> _CHALLENGE_
Please recast the records below as a JSON list of strings, one string per line, leaving out blank lines and the pictures.

> _MATERIAL FOR THIS TASK_
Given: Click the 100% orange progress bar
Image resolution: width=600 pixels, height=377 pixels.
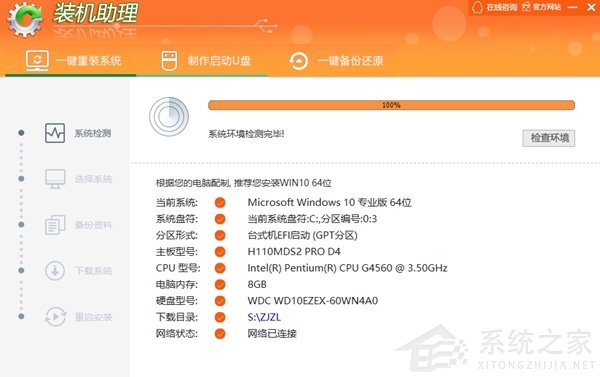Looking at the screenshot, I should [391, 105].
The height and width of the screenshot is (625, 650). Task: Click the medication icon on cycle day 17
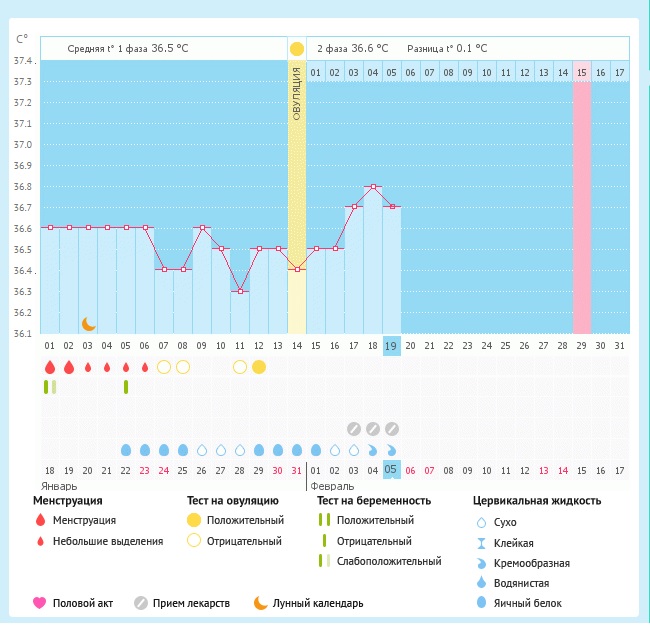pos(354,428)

> _EXERCISE OUTPUT_
[
  "Given: Click the 100% orange progress bar",
  "Image resolution: width=600 pixels, height=377 pixels.",
  "Looking at the screenshot, I should [391, 105].",
  "The height and width of the screenshot is (625, 650). Task: Click the medication icon on cycle day 17",
  "pos(354,428)"
]